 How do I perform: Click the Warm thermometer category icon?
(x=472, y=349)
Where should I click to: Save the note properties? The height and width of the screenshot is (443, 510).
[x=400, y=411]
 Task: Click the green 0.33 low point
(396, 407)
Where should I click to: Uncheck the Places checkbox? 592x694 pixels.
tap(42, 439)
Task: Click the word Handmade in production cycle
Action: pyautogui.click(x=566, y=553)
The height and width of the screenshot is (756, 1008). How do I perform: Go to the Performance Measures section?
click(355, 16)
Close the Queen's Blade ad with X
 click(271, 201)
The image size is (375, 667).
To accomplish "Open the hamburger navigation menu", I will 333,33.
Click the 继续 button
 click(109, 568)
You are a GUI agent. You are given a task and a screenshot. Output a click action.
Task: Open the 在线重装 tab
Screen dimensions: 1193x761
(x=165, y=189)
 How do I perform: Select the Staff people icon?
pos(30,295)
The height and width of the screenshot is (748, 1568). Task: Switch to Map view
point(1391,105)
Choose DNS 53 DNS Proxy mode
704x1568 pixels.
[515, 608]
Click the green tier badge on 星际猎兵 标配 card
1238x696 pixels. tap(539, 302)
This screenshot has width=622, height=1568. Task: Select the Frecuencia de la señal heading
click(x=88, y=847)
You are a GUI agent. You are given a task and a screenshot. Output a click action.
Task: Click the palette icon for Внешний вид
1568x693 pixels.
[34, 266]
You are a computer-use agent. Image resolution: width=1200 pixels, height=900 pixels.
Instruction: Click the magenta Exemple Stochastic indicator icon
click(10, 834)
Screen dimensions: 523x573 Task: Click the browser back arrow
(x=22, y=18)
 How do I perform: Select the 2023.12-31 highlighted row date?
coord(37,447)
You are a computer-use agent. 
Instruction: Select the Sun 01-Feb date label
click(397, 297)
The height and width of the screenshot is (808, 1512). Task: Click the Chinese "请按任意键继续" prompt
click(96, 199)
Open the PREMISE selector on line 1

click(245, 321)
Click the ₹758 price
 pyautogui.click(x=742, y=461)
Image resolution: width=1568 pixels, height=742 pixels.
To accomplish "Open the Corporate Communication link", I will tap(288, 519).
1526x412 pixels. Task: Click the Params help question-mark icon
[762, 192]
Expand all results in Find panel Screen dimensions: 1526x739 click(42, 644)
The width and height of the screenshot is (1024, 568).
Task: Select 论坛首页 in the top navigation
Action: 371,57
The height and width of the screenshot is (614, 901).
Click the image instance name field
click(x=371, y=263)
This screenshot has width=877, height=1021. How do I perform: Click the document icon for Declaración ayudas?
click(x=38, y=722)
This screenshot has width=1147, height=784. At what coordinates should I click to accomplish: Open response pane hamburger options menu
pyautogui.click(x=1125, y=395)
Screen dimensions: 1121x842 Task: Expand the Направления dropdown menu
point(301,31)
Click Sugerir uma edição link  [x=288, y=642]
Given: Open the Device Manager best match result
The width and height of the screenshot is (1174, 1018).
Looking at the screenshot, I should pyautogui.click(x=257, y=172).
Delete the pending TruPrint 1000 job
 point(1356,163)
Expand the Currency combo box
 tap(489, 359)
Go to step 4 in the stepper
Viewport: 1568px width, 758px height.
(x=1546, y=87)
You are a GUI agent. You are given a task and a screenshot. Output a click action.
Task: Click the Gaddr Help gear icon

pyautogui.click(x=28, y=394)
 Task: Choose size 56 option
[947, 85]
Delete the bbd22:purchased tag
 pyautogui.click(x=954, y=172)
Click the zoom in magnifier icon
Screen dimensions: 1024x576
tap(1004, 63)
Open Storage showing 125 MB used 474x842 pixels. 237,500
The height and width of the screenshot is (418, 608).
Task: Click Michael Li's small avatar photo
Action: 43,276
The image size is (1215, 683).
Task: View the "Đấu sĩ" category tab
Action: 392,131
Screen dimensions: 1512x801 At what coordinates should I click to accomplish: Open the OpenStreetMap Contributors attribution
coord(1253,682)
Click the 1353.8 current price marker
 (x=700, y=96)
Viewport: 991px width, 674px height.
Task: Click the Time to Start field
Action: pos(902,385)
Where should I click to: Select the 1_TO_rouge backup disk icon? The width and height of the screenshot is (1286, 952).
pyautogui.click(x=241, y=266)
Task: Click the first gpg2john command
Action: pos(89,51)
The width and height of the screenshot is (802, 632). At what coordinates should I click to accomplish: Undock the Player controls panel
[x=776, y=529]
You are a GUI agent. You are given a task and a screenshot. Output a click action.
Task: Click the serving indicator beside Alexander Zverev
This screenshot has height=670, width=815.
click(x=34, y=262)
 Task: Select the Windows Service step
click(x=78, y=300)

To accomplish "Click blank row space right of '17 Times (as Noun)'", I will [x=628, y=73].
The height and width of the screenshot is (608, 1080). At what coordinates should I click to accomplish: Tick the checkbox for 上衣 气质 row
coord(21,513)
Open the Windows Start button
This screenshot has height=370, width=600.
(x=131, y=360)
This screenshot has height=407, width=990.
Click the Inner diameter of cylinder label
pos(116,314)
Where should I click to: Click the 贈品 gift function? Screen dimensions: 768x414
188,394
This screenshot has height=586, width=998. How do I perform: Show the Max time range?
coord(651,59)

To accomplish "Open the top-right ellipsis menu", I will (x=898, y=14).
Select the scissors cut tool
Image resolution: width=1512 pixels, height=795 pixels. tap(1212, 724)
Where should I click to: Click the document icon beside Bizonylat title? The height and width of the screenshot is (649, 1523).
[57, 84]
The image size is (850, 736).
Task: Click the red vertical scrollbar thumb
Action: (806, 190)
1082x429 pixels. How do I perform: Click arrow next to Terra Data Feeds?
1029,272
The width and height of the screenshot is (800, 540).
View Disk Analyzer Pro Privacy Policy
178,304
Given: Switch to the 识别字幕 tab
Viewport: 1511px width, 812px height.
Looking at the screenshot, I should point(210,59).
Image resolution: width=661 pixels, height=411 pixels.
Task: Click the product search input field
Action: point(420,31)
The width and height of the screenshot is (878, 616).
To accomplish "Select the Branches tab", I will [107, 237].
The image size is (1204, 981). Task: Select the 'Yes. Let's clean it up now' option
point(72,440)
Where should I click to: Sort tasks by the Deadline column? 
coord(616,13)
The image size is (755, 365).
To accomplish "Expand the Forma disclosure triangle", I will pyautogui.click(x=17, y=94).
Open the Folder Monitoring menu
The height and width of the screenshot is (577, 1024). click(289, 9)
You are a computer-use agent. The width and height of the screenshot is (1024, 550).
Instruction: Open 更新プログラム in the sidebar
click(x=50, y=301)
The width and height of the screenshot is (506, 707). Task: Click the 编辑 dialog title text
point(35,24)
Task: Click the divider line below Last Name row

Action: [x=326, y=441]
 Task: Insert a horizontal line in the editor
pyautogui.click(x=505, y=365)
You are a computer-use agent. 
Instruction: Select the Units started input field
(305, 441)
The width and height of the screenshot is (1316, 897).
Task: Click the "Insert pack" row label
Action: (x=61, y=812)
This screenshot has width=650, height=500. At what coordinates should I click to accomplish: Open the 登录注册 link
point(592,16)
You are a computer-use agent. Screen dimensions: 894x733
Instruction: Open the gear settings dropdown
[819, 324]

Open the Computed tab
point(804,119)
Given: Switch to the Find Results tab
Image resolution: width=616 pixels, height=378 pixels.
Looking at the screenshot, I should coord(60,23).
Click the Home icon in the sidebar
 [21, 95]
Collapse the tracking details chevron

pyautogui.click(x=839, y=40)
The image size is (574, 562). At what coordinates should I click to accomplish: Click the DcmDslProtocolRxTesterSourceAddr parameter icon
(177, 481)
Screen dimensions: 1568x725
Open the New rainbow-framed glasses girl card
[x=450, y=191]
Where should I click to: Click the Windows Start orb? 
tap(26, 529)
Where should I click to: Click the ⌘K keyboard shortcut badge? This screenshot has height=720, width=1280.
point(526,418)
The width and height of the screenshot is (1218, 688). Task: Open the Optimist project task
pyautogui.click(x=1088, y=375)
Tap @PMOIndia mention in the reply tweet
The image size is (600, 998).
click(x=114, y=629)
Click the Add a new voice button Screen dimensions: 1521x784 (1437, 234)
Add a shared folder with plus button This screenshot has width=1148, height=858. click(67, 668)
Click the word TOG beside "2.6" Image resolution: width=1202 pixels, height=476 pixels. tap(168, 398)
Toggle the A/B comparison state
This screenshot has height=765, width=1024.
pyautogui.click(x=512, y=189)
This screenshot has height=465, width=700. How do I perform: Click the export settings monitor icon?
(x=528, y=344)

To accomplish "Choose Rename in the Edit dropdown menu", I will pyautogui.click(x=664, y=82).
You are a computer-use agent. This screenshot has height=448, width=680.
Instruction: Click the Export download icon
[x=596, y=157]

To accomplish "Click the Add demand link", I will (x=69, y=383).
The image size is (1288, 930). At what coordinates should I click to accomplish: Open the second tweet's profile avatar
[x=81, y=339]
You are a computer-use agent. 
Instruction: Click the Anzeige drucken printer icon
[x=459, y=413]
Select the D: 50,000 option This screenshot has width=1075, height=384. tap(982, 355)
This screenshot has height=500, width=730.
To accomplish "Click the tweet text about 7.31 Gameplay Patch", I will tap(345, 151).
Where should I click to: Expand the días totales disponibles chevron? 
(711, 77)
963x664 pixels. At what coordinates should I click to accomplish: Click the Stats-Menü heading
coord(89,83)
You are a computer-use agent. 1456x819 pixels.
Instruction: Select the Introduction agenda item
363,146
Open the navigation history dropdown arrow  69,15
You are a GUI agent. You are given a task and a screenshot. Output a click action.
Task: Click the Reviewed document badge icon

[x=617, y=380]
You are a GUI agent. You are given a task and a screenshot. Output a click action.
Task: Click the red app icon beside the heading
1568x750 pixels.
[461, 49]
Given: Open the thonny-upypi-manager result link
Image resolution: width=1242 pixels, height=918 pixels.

══════════════════════════════

* _YOUR TASK_: Your response should contain each line of the listing in which the word "right" occurs.

* _TASK SOLUTION_:
To accomplish "Click blank row space right of '17 Times (as Noun)'", I will [x=628, y=73].
To accomplish "Open the top-right ellipsis menu", I will (x=898, y=14).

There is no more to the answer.